The first episode of Questions and Answers section is now online. As your questions arrive to my mailbox, I will update this section in order to create an organized debate. Don’t forget to send me your questions through Bridging the Gap: Rehab and Performance Facebook page or Contact me.
Q: I would like to ask you a question regarding rehabilitation and performance enhancement. In your opinion, what’s the best way to increase motor unit recruitment number within a muscle? Strength training? Power training? Maximal isometric contractions? Adding electrostimulation?
A: Anaerobic training promote several adaptations at levels such as neural, muscular, connective tissue, endocrine, cardiovascular and respiratory, where resistance training is included.
Regarding force production, neural factors have a large impact. We can divide it in two groups: intramuscular coordination and intermuscular coordination.
Intramuscular coordination relates to the number of motor units that are recruited and the rate at which a motor unit fires. These two characteristics are extremely important to achieve maximal force production.
Intermuscular coordination, as the name indicates, relates to the coordination between different muscles, and can be seen as the optimal recruitment of agonist, antagonist and synergist muscles.
Strength is the capacity of producing force at a specified velocity. Power is described as the time of doing work, or the product of force on an object and the object’s velocity in which the force is exerted (can be resumed as the product of force and velocity).

Data section:
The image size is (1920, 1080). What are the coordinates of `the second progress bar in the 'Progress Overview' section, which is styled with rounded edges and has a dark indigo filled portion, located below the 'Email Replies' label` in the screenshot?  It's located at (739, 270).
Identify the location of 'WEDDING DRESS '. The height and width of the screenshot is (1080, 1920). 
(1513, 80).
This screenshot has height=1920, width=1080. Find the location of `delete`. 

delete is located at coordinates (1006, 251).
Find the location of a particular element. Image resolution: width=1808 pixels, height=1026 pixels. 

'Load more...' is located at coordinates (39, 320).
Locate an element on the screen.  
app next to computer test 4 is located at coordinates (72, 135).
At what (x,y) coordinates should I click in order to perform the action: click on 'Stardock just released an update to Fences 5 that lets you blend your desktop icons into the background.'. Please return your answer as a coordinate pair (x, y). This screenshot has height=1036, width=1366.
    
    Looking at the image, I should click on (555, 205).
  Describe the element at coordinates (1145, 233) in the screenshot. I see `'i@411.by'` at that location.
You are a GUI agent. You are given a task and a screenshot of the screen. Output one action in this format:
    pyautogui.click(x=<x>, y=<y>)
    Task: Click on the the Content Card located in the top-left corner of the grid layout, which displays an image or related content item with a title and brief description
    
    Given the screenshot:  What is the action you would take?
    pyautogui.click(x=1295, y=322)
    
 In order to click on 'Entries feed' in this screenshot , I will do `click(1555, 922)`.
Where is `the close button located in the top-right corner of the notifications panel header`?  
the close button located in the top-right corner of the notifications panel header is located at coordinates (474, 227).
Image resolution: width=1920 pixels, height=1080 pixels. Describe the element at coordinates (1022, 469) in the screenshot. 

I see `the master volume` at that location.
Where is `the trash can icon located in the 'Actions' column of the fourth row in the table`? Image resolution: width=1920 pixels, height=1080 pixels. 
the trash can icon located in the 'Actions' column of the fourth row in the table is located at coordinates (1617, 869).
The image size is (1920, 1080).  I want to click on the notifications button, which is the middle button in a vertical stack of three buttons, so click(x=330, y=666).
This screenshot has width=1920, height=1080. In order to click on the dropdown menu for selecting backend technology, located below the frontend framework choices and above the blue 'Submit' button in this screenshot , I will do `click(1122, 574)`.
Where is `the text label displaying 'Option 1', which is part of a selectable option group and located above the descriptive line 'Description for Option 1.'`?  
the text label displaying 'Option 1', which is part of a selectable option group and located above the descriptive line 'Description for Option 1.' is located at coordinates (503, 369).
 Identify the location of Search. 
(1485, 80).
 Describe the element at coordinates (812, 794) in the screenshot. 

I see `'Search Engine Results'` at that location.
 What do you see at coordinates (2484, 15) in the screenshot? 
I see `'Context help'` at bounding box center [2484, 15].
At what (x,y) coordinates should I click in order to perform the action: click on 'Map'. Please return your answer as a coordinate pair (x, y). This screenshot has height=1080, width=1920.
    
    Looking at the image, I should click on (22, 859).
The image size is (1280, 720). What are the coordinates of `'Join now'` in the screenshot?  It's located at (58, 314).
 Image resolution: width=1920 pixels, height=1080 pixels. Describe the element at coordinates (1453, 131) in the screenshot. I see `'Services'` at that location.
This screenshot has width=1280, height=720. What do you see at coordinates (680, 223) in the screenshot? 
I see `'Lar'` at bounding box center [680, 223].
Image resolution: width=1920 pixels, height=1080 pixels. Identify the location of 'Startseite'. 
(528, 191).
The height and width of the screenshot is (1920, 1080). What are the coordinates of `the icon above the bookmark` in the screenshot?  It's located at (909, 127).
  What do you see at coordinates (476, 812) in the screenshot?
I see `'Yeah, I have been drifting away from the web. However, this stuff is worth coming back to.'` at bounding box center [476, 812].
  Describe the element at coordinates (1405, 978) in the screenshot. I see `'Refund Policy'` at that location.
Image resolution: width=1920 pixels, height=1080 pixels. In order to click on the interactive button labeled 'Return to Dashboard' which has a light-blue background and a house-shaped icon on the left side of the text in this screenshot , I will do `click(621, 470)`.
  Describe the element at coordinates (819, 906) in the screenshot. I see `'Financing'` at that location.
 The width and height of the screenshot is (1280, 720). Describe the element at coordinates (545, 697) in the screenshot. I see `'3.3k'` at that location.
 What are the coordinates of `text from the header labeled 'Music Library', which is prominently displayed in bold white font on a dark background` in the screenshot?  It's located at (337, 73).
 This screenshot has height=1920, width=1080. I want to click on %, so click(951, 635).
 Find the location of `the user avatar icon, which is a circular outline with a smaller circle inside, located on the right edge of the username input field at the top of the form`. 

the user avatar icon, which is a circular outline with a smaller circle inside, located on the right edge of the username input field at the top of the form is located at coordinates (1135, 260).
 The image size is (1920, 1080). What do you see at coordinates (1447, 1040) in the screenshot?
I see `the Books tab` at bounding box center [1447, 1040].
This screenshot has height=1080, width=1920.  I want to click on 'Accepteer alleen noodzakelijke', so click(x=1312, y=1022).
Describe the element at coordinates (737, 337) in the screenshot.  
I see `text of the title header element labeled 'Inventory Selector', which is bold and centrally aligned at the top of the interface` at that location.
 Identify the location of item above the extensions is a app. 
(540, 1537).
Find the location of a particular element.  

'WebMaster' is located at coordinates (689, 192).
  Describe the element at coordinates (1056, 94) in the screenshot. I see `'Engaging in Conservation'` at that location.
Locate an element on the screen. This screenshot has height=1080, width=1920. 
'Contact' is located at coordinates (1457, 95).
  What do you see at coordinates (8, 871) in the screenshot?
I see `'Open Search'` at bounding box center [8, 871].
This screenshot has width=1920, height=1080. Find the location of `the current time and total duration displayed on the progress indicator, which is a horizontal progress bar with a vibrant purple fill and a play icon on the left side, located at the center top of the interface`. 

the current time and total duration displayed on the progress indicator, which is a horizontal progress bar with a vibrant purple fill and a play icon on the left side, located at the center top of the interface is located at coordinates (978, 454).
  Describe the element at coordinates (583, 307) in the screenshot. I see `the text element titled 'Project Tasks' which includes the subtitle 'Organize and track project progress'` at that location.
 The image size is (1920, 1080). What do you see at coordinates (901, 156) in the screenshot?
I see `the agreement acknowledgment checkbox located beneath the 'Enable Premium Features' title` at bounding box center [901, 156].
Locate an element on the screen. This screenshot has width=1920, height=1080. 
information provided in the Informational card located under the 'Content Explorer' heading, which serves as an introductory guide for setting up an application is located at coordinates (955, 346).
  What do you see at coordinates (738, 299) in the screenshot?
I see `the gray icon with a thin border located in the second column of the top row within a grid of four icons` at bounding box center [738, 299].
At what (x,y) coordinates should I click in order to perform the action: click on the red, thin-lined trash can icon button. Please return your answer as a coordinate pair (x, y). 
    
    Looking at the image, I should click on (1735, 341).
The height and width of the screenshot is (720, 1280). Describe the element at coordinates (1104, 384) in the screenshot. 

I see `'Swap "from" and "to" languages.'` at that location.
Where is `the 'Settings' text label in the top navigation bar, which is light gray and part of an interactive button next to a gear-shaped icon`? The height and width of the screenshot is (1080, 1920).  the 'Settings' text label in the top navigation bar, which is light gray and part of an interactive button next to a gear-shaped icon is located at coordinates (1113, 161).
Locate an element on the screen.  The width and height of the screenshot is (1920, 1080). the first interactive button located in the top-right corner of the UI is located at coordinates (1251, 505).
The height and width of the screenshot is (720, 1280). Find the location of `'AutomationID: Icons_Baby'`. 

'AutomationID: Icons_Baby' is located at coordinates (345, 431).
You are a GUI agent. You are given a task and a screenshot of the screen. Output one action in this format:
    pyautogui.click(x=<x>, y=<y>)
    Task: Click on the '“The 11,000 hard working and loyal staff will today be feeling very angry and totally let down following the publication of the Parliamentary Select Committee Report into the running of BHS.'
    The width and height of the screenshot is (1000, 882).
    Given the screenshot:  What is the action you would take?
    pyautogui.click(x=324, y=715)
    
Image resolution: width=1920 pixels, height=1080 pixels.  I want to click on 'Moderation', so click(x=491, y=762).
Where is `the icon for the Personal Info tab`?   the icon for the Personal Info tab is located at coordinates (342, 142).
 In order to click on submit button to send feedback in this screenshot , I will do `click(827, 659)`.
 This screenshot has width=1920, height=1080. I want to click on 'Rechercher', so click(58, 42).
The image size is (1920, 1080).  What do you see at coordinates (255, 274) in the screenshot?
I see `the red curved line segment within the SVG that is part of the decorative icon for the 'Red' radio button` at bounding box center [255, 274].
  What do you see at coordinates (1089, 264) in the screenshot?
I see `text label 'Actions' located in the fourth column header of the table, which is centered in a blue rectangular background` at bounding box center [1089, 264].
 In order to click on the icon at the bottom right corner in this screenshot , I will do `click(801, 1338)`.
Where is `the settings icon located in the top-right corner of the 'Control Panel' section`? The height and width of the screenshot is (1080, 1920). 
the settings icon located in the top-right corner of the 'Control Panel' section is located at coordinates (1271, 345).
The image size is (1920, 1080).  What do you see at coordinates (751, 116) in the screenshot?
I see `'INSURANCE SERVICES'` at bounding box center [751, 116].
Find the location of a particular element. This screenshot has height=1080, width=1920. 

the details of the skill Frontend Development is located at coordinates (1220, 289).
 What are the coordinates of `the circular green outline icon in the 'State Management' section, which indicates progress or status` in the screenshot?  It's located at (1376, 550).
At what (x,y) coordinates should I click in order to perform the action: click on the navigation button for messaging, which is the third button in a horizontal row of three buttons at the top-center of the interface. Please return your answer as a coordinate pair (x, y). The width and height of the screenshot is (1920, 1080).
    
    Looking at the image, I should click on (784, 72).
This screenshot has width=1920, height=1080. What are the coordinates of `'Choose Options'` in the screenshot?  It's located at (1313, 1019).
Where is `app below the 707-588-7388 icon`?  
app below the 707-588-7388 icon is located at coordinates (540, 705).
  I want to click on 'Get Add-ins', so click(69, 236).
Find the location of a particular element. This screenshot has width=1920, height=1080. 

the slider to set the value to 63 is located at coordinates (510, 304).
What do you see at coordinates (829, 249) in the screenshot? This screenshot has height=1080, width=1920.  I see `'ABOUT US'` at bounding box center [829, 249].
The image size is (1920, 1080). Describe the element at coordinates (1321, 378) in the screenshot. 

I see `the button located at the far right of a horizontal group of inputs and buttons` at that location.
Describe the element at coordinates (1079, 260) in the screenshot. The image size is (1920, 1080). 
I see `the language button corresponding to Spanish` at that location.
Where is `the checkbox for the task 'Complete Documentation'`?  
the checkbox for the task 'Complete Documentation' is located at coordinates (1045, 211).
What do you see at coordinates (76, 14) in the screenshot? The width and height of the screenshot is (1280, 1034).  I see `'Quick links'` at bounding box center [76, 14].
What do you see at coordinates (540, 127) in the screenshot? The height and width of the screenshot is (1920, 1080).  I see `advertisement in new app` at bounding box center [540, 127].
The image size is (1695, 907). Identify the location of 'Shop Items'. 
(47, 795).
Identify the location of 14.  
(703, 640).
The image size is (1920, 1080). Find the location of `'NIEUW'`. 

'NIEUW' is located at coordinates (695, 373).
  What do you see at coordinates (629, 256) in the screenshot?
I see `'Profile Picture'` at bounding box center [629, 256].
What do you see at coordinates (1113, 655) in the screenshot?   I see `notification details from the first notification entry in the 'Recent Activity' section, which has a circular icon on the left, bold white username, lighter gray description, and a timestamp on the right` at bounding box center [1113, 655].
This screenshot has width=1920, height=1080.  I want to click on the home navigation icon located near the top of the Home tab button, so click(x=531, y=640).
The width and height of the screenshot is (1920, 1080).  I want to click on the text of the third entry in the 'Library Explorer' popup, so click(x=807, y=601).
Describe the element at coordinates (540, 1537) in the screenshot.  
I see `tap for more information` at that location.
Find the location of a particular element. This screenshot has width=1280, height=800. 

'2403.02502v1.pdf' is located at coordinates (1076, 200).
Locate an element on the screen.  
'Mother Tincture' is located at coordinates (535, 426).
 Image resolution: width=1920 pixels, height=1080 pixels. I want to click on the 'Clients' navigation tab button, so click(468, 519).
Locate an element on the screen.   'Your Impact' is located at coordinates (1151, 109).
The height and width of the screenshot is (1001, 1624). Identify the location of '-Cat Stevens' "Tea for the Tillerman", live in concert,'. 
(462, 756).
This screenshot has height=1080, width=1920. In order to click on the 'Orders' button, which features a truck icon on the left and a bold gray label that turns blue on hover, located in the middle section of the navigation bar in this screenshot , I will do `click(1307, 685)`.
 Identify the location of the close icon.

Try it:
Extract the part of the text on rehabilitation and performance that falls between "Intermuscular coordination, as" and "force and velocity).", inclusive, copying it word for word.

Answer to this task:
Intermuscular coordination, as the name indicates, relates to the coordination between different muscles, and can be seen as the optimal recruitment of agonist, antagonist and synergist muscles.
Strength is the capacity of producing force at a specified velocity. Power is described as the time of doing work, or the product of force on an object and the object’s velocity in which the force is exerted (can be resumed as the product of force and velocity).